Start of Excerpted data

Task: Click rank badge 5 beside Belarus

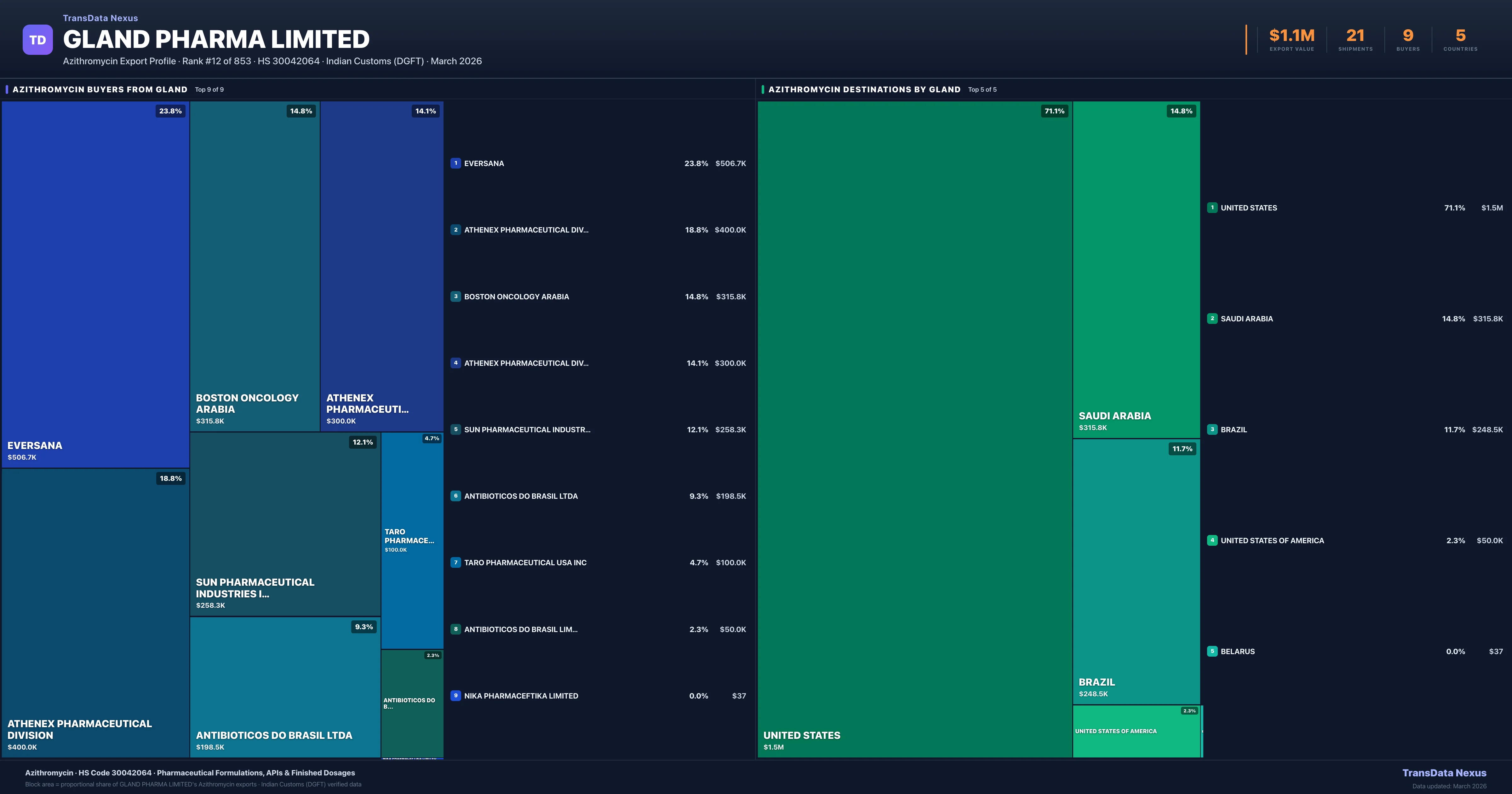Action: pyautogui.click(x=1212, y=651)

End of Excerpted data
Start of Excerpted data

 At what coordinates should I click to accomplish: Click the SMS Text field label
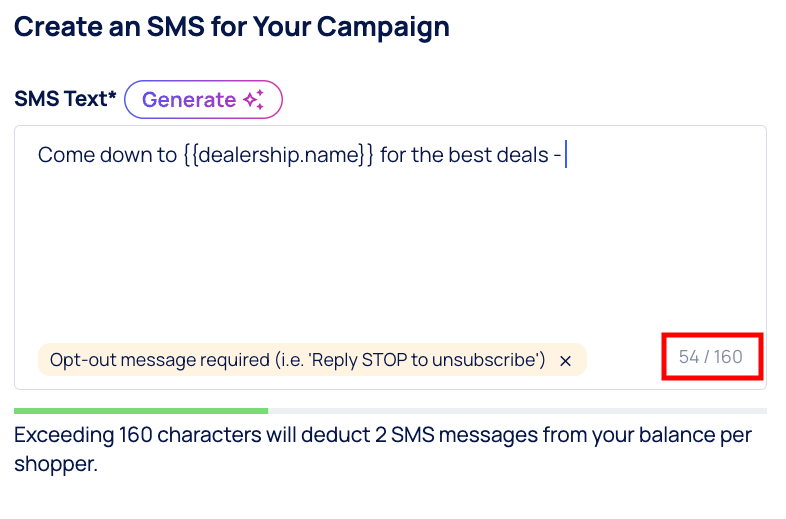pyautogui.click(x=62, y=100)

End of Excerpted data
Start of Excerpted data

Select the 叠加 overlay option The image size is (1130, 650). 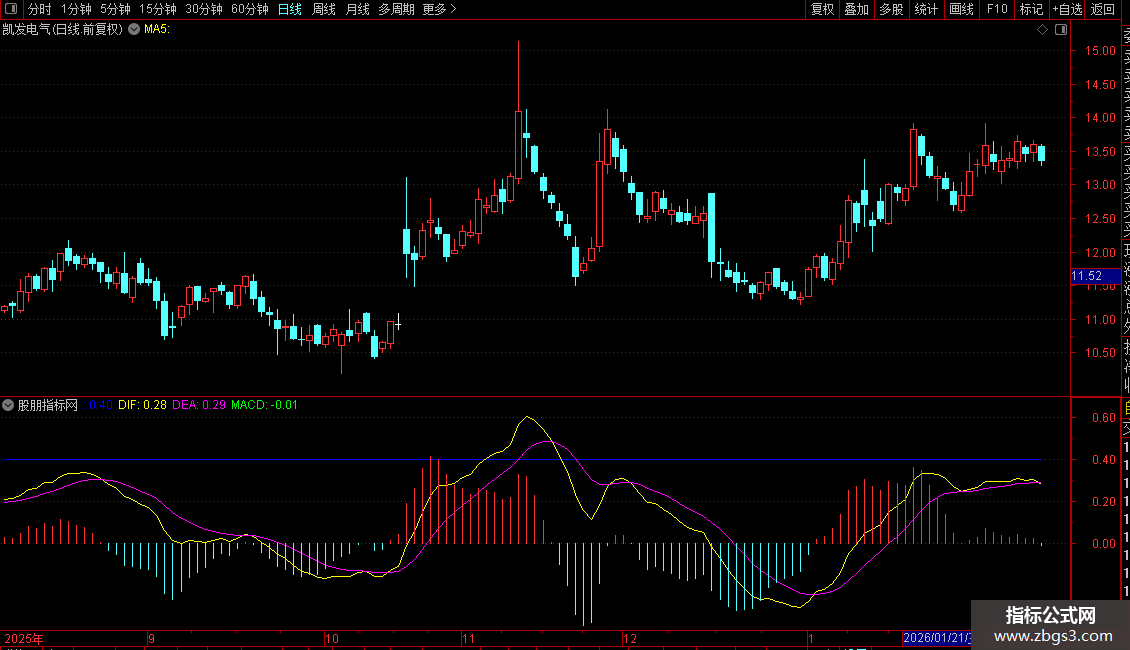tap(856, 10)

End of Excerpted data

• Work to be completed
Could you rewrite the data from the line with "At what coordinates" to the line with "pyautogui.click(x=62, y=100)", swapping "SMS" for "MMS" and changing nothing else? Leave the pictures out.

• Completed task
 At what coordinates should I click to accomplish: Click the MMS Text field label
pyautogui.click(x=62, y=100)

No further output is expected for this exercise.